I got miniconda3 and all the requirements set up in wsl2, but it's still not working. I notice attomicadd() is in there. My gpu can compute up to 8.6 which according to nvidia means I can't compute "atomic addition operating on float2 and float4 floating point vectors in global memory" no clue if this is related but here's a short description of the error I got in wsl2:

home/.../lora/alpaca_lora_4bit/src/alpaca_lora_4bit/quant_cuda/quant_cuda_kernel.cu(974): error: no instance of overloaded function "atomicAdd" matches the argument list argument types are: (__half *, c10::Half) detected during instantiation of "void VecQuant4MatMulKernelFaster(const half2 *, const int *, scalar_t *, const scalar_t *, const int *, const int *, int, int, int, int, int) [with scalar_t=c10::Half]" (895): here

  /home/.../lora/alpaca_lora_4bit/src/alpaca_lora_4bit/quant_cuda/quant_cuda_kernel.cu(1301): error: no instance of overloaded function "atomicAdd" matches the argument list
              argument types are: (__half *, c10::Half)
            detected during instantiation of "void VecQuant4MatMulV1KernelFaster(const half2 *, const int *, scalar_t *, const scalar_t *, const scalar_t *, int, int, int, int) [with scalar_t=c10::Half]"
  (1323): here

  /home/.../lora/alpaca_lora_4bit/src/alpaca_lora_4bit/quant_cuda/quant_cuda_kernel.cu(1566): error: no instance of overloaded function "atomicAdd" matches the argument list
              argument types are: (__half *, c10::Half)
            detected during instantiation of "void VecQuant4MatMulKernel_G(const half2 *, const int *, scalar_t *, const scalar_t *, const int *, const int *, int, int, int, int, int) [with scalar_t=c10::Half]"
  (1473): here

  3 errors detected in the compilation of "/home/.../lora/alpaca_lora_4bit`

it seems to be related to line 974 atomicAdd(&mul2[b * width + w], res);

This was a proposed fix

__device__ __forceinline__ void atomicAdd(__half* address, __half val) { unsigned int *address_as_ui = reinterpret_cast<unsigned int *>(reinterpret_cast<char *>(address) - (reinterpret_cast<size_t>(address) & 2)); unsigned int old = *address_as_ui; unsigned int assumed, new_val; do { assumed = old; new_val = (assumed & 0xffff0000) | (__half_as_ushort(val) + (assumed & 0xffff)); old = atomicCAS(address_as_ui, assumed, new_val); } while (assumed != old); }

I do have a second gpu in my system, but it's not gpu0. I can try taking that out and running it again as well.

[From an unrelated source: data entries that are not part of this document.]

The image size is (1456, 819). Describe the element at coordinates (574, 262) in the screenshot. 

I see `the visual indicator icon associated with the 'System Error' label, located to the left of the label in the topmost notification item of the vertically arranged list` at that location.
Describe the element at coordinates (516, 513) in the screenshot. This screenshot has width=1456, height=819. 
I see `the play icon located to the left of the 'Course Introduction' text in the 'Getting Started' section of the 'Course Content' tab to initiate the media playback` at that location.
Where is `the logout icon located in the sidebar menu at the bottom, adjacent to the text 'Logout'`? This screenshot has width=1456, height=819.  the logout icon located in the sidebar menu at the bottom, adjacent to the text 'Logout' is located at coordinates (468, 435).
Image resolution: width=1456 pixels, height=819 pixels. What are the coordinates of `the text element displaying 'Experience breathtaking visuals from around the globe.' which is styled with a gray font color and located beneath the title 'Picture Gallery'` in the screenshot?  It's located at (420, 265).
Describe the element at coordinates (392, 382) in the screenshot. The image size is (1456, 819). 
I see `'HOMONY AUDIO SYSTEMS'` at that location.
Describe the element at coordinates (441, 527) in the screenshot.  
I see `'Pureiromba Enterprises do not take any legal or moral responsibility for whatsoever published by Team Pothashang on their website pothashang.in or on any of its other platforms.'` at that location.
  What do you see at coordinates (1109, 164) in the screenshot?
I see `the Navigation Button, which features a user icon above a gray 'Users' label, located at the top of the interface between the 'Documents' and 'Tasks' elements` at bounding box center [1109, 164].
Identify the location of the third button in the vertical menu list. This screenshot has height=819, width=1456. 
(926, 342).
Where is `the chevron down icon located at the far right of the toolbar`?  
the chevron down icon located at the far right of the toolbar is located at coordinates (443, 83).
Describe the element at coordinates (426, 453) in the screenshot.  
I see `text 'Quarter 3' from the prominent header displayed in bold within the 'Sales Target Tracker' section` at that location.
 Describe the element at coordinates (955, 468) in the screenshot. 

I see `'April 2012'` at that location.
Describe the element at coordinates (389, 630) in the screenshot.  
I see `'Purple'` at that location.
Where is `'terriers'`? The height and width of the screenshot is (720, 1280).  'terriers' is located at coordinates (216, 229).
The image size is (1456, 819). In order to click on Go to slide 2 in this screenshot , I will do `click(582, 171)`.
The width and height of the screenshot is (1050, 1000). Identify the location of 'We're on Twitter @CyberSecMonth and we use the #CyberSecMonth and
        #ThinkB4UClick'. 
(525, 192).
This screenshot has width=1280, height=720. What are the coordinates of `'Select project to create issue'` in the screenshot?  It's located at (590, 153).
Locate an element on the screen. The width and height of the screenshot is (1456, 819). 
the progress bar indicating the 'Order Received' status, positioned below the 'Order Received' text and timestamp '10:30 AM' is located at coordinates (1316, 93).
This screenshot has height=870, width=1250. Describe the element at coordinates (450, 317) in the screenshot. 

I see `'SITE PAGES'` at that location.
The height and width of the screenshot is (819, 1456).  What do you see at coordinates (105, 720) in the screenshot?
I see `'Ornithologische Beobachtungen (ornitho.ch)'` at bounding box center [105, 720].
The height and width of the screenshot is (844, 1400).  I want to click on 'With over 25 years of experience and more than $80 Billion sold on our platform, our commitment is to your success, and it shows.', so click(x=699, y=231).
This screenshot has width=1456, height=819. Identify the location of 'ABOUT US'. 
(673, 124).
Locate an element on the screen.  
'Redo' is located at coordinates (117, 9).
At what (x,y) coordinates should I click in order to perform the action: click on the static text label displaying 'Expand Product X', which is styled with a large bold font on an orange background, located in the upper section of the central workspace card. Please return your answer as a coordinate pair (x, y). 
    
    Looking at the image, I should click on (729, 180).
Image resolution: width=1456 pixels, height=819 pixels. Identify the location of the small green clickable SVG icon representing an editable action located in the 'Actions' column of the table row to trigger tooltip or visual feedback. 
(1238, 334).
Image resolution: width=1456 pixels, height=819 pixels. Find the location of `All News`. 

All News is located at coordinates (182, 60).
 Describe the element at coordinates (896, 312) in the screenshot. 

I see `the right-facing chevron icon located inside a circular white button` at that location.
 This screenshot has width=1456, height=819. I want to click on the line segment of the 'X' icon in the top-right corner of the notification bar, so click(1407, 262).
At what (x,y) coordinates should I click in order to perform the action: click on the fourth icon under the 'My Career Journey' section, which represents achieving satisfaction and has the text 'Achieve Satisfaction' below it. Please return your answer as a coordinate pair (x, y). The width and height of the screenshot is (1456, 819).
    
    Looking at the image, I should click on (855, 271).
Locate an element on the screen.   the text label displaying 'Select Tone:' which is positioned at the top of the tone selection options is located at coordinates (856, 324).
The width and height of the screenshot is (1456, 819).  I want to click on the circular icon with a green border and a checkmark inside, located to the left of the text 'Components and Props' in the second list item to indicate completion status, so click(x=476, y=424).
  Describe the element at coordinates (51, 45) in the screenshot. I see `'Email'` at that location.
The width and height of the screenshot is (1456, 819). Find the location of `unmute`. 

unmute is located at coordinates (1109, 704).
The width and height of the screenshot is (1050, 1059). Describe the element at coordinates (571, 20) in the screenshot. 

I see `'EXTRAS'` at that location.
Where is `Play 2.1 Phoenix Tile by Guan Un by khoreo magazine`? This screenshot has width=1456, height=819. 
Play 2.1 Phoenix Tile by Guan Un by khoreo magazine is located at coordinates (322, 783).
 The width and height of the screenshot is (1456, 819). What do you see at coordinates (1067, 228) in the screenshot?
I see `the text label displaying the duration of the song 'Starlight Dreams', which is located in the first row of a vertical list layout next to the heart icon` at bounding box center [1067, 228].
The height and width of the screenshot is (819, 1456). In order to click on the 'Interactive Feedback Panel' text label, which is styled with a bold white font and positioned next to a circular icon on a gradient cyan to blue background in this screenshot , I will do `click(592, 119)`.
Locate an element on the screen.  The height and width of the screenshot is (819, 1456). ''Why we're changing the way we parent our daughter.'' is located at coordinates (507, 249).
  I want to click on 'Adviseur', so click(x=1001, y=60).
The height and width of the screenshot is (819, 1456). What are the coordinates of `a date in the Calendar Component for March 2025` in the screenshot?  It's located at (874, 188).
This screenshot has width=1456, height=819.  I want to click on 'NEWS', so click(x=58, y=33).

Any thoughts?

johnsmith0031 commented 1 year ago

It's the compatibility issue with old video card and driver. You can remove VecQuant4MatMulKernel_G function in quant_cuda.cpp and quant_cuda_kernel.cu and then try again. This function is only used for inference.

VegaStarlake commented 1 year ago

After removing the old Pascal card wheels successfully build/installed on both wsl2 and win10! Thank you very much for your help. I haven't tested the changes you suggested with the old gpu in the system, would that be helpful to confirm your suggested changes?

I only had the old card in the system for extra vram but idek if it was helping with any of the applications.

johnsmith0031 commented 1 year ago

I think if you don't need additional vram, it's actually enough for now.